Consider the following.
Leader of chorus of old men
Come, Philurgus, man, let’s hurry there; let’s lay our faggots all about the citadel, and on the blazing pile burn with our hands these vile conspiratresses, one and all — and Lycon’s wife first and foremost!
Second semi-Chorus of old men [singing]
Nay, by Demeter, never will I let them laugh at me, whiles I have a breath left in my body. Cleomenes himself, the first who ever seized our citadel, had to quit it to his sore dishonour; spite his Lacedaemonian pride, he had to deliver me up his arms and slink off with a single garment to his back. My word! but he was filthy and ragged! and what an unkempt beard, to be sure! He had not had a bath for six long years!
And now this.
And shall these females hold the sacred spot
That might King Cleomenes could not?
The grand old Spartan king,
He had six hundred men,
He marched them into the Acropolis
And he marched them out again.
And he entered breathing fire,
But when he left the place
He hadn’t wash for six whole years
And had hair all over his face.
Point 1: I have no idea which translation is closer to the Greek text, but I suspect it is the first because the second version seems to have made an attempt to include some cultural equivalents. There is a song I know as a camp song which goes, “The Grand Ole Duke of York, he had ten-thousand men, he marched them up the hill and then he marched them down again. And when you’re up you’re up, and when you’re down you’re down but when you’re only half way up, you’re neither up nor down.”

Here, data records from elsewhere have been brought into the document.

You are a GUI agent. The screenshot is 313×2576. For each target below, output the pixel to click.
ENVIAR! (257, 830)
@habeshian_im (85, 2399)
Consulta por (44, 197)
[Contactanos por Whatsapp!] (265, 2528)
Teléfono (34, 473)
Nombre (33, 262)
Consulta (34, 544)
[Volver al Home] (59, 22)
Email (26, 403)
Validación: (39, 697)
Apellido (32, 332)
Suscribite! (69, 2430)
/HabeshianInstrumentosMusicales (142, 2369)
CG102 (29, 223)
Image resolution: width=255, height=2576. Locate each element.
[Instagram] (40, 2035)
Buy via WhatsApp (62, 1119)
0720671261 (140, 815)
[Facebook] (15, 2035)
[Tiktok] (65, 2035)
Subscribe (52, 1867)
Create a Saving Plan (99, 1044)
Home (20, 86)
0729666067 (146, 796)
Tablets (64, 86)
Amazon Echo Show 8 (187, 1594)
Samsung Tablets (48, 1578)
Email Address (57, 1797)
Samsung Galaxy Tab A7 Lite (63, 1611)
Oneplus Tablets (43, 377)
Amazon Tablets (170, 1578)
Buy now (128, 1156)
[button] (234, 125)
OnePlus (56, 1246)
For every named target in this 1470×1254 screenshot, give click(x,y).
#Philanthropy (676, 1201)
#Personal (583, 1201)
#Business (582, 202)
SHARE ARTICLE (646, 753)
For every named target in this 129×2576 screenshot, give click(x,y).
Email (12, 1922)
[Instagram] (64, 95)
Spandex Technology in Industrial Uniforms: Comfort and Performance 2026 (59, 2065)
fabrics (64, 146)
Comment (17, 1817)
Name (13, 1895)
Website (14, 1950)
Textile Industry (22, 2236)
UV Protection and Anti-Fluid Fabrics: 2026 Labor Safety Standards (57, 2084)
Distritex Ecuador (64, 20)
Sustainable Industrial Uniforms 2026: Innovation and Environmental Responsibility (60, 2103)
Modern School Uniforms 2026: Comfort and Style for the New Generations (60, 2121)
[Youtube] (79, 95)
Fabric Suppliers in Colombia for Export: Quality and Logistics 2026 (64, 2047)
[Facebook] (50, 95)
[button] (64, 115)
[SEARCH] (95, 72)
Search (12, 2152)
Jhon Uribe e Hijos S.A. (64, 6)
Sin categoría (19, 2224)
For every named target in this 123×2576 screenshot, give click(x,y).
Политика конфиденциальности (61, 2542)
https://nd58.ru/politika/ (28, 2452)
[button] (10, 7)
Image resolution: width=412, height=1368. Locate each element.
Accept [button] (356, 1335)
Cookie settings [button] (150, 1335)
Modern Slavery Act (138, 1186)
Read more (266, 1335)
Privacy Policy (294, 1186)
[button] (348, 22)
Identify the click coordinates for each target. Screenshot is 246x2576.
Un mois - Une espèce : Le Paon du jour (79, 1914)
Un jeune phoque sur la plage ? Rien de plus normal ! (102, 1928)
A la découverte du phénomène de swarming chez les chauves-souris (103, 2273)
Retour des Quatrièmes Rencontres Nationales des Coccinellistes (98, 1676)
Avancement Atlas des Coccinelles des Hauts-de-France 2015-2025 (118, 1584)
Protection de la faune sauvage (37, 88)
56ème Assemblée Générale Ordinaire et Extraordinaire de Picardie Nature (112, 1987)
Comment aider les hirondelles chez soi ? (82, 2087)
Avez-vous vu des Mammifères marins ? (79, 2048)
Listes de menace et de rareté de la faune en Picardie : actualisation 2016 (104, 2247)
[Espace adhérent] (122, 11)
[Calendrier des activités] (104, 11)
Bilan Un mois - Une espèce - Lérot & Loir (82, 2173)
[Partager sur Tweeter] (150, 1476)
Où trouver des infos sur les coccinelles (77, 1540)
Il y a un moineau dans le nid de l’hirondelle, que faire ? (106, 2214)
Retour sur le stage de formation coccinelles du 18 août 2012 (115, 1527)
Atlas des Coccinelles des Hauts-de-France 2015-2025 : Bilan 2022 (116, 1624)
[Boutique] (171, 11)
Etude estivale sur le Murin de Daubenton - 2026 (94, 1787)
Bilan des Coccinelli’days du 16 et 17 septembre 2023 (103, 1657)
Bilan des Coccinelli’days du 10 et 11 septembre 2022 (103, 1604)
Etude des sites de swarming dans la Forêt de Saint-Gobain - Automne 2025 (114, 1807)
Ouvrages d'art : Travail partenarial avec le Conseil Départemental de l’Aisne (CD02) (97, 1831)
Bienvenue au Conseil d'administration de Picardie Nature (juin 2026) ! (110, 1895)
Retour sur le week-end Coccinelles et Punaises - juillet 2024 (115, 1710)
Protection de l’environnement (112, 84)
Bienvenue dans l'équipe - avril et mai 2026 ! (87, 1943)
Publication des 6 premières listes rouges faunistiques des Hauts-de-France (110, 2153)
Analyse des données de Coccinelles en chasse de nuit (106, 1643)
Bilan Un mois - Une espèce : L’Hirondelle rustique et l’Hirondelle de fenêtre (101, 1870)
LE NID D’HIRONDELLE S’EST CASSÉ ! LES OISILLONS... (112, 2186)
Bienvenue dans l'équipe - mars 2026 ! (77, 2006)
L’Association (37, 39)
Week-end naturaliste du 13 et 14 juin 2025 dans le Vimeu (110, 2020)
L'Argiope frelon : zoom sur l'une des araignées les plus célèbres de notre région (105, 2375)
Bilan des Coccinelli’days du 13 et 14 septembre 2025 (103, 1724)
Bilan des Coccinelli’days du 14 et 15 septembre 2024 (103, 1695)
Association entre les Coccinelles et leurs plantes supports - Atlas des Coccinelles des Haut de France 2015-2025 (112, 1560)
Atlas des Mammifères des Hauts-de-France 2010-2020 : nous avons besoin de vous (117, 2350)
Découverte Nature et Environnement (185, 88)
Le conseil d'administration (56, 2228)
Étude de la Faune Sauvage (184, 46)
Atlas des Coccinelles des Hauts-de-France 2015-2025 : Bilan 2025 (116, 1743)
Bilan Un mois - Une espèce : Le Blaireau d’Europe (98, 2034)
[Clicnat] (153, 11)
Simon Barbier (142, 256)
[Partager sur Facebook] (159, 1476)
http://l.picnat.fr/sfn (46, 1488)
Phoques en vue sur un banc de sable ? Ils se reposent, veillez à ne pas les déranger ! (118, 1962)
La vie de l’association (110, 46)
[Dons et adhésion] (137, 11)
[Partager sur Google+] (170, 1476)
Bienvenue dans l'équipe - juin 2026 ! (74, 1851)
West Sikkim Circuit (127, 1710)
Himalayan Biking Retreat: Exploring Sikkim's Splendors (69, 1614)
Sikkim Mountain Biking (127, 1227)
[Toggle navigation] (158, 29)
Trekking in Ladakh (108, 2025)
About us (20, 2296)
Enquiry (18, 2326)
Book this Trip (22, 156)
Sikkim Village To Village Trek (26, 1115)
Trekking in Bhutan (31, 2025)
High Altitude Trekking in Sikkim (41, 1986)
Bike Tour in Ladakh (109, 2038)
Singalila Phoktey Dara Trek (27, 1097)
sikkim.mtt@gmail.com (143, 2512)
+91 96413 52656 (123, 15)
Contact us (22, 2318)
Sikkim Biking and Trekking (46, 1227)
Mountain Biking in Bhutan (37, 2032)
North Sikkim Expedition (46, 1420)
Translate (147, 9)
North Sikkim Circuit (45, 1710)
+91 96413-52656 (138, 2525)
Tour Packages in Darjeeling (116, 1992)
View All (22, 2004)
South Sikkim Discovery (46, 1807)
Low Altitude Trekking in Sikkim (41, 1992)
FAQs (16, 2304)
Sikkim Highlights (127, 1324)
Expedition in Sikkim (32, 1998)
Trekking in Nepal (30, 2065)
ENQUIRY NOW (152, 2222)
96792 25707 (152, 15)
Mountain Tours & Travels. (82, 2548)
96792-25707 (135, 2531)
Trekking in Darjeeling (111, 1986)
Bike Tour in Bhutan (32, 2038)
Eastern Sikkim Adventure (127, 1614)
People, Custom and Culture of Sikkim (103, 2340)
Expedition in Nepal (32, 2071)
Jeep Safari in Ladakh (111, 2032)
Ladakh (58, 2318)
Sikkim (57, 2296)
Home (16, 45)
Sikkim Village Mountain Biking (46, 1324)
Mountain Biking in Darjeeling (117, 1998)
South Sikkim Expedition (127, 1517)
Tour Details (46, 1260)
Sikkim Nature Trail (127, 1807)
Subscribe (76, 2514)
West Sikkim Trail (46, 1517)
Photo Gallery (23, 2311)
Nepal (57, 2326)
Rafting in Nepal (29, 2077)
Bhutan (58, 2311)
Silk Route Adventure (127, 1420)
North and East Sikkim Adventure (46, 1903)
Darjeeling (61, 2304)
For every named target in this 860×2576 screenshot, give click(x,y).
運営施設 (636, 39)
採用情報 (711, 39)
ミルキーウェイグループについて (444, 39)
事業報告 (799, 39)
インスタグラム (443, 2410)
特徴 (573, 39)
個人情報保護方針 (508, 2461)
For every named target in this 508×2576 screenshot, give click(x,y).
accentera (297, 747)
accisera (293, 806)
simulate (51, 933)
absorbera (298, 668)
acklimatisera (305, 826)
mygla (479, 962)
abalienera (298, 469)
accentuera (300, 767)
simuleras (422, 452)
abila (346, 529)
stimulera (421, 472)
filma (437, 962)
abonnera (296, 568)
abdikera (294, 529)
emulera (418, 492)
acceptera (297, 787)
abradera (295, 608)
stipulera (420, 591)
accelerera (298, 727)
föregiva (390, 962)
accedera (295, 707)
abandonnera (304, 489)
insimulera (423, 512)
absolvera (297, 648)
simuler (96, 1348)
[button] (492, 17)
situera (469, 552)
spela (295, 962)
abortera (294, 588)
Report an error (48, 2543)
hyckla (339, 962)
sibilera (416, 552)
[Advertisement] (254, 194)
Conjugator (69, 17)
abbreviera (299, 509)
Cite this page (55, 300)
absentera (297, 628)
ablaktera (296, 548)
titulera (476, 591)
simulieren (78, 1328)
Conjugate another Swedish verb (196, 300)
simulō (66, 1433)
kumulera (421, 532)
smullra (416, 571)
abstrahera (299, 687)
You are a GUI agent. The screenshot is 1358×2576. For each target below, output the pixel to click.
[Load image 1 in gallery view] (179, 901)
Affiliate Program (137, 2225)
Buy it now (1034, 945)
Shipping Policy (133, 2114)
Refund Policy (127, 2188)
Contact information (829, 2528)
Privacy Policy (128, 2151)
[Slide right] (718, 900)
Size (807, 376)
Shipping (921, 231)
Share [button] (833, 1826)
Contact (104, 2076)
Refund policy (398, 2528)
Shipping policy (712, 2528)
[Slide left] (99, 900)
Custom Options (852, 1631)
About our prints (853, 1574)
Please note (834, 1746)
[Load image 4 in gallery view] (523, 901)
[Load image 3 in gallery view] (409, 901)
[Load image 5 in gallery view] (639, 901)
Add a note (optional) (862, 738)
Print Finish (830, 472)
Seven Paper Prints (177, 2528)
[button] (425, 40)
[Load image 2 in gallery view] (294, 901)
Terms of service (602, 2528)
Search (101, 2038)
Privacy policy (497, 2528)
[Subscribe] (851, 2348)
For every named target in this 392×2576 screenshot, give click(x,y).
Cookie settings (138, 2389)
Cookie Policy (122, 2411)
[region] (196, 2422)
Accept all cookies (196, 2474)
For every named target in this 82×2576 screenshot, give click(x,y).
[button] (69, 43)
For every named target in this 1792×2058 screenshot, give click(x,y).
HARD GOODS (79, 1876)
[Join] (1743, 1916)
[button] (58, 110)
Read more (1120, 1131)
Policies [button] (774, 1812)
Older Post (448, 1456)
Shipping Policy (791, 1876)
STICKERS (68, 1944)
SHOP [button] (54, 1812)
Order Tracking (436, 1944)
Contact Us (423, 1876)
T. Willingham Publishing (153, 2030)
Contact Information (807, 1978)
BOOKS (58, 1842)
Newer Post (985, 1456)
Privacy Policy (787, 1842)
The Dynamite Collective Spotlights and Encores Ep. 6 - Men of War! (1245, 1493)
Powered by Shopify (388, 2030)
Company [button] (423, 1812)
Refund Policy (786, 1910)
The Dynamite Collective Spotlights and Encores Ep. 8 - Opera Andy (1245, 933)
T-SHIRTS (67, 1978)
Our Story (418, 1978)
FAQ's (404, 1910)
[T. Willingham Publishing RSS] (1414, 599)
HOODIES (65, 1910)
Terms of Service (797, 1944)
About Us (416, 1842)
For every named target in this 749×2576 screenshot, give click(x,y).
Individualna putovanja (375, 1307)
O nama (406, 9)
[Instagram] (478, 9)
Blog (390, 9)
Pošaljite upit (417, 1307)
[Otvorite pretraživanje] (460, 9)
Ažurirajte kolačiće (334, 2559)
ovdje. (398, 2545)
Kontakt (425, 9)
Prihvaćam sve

Point 2: I like the second translation better–which happily is the version the version I’m reading. I think it contains the same information and I assume it matches the feel of the play.
Point 3: I wish I was aware of these choices before I thought that Aristophanes wrote the phrase “Children are best seen and not heard.” I have a suspicion that was another cultural translation rather than literal translation choice.